● **TASK TO CARRY OUT**: Lay out these rows as a numbered list, leaving out any blank lines.

# RECORDS SHOWN start

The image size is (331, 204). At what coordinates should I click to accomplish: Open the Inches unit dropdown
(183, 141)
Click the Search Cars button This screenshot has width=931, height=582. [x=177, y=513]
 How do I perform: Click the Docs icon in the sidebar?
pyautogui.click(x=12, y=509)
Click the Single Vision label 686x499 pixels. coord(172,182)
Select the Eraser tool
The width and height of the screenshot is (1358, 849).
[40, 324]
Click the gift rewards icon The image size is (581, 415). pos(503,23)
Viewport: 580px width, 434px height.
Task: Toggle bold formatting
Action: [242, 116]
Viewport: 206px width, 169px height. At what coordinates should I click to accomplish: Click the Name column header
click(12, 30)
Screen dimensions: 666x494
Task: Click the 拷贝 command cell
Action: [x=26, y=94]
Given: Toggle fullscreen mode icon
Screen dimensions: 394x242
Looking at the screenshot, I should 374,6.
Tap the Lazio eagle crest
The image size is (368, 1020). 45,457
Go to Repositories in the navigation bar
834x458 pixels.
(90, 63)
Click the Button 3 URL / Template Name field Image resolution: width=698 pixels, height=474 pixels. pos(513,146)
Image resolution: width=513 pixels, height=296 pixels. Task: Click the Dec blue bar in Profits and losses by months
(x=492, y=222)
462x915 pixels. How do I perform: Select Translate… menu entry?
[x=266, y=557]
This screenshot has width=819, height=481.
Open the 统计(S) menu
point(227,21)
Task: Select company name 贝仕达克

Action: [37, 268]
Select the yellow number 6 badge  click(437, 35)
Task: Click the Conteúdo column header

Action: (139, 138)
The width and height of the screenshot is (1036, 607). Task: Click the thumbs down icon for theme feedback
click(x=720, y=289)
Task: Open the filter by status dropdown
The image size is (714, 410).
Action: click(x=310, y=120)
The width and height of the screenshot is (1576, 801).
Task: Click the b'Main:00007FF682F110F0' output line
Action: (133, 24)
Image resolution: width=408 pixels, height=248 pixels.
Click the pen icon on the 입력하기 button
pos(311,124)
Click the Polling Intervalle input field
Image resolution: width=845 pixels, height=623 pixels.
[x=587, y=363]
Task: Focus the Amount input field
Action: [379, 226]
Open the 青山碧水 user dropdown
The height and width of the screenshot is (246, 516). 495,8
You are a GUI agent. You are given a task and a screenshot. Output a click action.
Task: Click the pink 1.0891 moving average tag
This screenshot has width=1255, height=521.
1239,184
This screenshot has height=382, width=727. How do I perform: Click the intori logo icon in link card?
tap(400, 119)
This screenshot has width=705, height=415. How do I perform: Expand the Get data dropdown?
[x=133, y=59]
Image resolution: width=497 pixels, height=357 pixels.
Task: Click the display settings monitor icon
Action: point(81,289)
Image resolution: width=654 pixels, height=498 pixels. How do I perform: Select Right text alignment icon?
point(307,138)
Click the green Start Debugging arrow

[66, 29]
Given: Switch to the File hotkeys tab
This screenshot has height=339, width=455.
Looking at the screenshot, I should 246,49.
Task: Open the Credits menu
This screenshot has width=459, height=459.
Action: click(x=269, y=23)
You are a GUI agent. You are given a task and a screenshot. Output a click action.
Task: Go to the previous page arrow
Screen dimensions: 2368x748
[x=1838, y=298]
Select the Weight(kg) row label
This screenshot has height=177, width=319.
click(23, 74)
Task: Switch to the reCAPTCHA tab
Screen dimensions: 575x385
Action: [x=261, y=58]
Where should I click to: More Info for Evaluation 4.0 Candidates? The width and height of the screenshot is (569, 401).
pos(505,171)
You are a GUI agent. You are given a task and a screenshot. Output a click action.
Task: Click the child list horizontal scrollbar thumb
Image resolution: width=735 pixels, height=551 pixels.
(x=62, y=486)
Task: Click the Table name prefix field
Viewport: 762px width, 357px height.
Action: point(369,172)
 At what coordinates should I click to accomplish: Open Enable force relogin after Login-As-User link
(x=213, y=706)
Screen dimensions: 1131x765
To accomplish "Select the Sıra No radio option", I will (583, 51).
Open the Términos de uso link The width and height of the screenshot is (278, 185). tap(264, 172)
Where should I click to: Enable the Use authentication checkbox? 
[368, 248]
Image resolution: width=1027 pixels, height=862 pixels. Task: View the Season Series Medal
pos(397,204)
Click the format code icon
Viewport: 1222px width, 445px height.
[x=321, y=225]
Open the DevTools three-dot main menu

# RECORDS SHOWN end

● **WRITTEN RESPONSE**:
1. The image size is (331, 204). At what coordinates should I click to accomplish: Open the Inches unit dropdown
2. (183, 141)
3. Click the Search Cars button This screenshot has width=931, height=582. [x=177, y=513]
4.  How do I perform: Click the Docs icon in the sidebar?
5. pyautogui.click(x=12, y=509)
6. Click the Single Vision label 686x499 pixels. coord(172,182)
7. Select the Eraser tool
8. The width and height of the screenshot is (1358, 849).
9. [40, 324]
10. Click the gift rewards icon The image size is (581, 415). pos(503,23)
11. Viewport: 580px width, 434px height.
12. Task: Toggle bold formatting
13. Action: [242, 116]
14. Viewport: 206px width, 169px height. At what coordinates should I click to accomplish: Click the Name column header
15. click(12, 30)
16. Screen dimensions: 666x494
17. Task: Click the 拷贝 command cell
18. Action: [x=26, y=94]
19. Given: Toggle fullscreen mode icon
20. Screen dimensions: 394x242
21. Looking at the screenshot, I should 374,6.
22. Tap the Lazio eagle crest
23. The image size is (368, 1020). 45,457
24. Go to Repositories in the navigation bar
25. 834x458 pixels.
26. (90, 63)
27. Click the Button 3 URL / Template Name field Image resolution: width=698 pixels, height=474 pixels. pos(513,146)
28. Image resolution: width=513 pixels, height=296 pixels. Task: Click the Dec blue bar in Profits and losses by months
29. (x=492, y=222)
30. 462x915 pixels. How do I perform: Select Translate… menu entry?
31. [x=266, y=557]
32. This screenshot has width=819, height=481.
33. Open the 统计(S) menu
34. point(227,21)
35. Task: Select company name 贝仕达克
36. Action: [37, 268]
37. Select the yellow number 6 badge  click(437, 35)
38. Task: Click the Conteúdo column header
39. Action: (139, 138)
40. The width and height of the screenshot is (1036, 607). Task: Click the thumbs down icon for theme feedback
41. click(x=720, y=289)
42. Task: Open the filter by status dropdown
43. The image size is (714, 410).
44. Action: click(x=310, y=120)
45. The width and height of the screenshot is (1576, 801).
46. Task: Click the b'Main:00007FF682F110F0' output line
47. Action: (133, 24)
48. Image resolution: width=408 pixels, height=248 pixels.
49. Click the pen icon on the 입력하기 button
50. pos(311,124)
51. Click the Polling Intervalle input field
52. Image resolution: width=845 pixels, height=623 pixels.
53. [x=587, y=363]
54. Task: Focus the Amount input field
55. Action: [379, 226]
56. Open the 青山碧水 user dropdown
57. The height and width of the screenshot is (246, 516). 495,8
58. You are a GUI agent. You are given a task and a screenshot. Output a click action.
59. Task: Click the pink 1.0891 moving average tag
60. This screenshot has width=1255, height=521.
61. 1239,184
62. This screenshot has height=382, width=727. How do I perform: Click the intori logo icon in link card?
63. tap(400, 119)
64. This screenshot has width=705, height=415. How do I perform: Expand the Get data dropdown?
65. [x=133, y=59]
66. Image resolution: width=497 pixels, height=357 pixels.
67. Task: Click the display settings monitor icon
68. Action: point(81,289)
69. Image resolution: width=654 pixels, height=498 pixels. How do I perform: Select Right text alignment icon?
70. point(307,138)
71. Click the green Start Debugging arrow
72. [66, 29]
73. Given: Switch to the File hotkeys tab
74. This screenshot has height=339, width=455.
75. Looking at the screenshot, I should 246,49.
76. Task: Open the Credits menu
77. This screenshot has width=459, height=459.
78. Action: click(x=269, y=23)
79. You are a GUI agent. You are given a task and a screenshot. Output a click action.
80. Task: Go to the previous page arrow
81. Screen dimensions: 2368x748
82. [x=1838, y=298]
83. Select the Weight(kg) row label
84. This screenshot has height=177, width=319.
85. click(23, 74)
86. Task: Switch to the reCAPTCHA tab
87. Screen dimensions: 575x385
88. Action: [x=261, y=58]
89. Where should I click to: More Info for Evaluation 4.0 Candidates? The width and height of the screenshot is (569, 401).
90. pos(505,171)
91. You are a GUI agent. You are given a task and a screenshot. Output a click action.
92. Task: Click the child list horizontal scrollbar thumb
93. Image resolution: width=735 pixels, height=551 pixels.
94. (x=62, y=486)
95. Task: Click the Table name prefix field
96. Viewport: 762px width, 357px height.
97. Action: point(369,172)
98.  At what coordinates should I click to accomplish: Open Enable force relogin after Login-As-User link
99. (x=213, y=706)
100. Screen dimensions: 1131x765
101. To accomplish "Select the Sıra No radio option", I will (583, 51).
102. Open the Términos de uso link The width and height of the screenshot is (278, 185). tap(264, 172)
103. Where should I click to: Enable the Use authentication checkbox? 
104. [368, 248]
105. Image resolution: width=1027 pixels, height=862 pixels. Task: View the Season Series Medal
106. pos(397,204)
107. Click the format code icon
108. Viewport: 1222px width, 445px height.
109. [x=321, y=225]
110. Open the DevTools three-dot main menu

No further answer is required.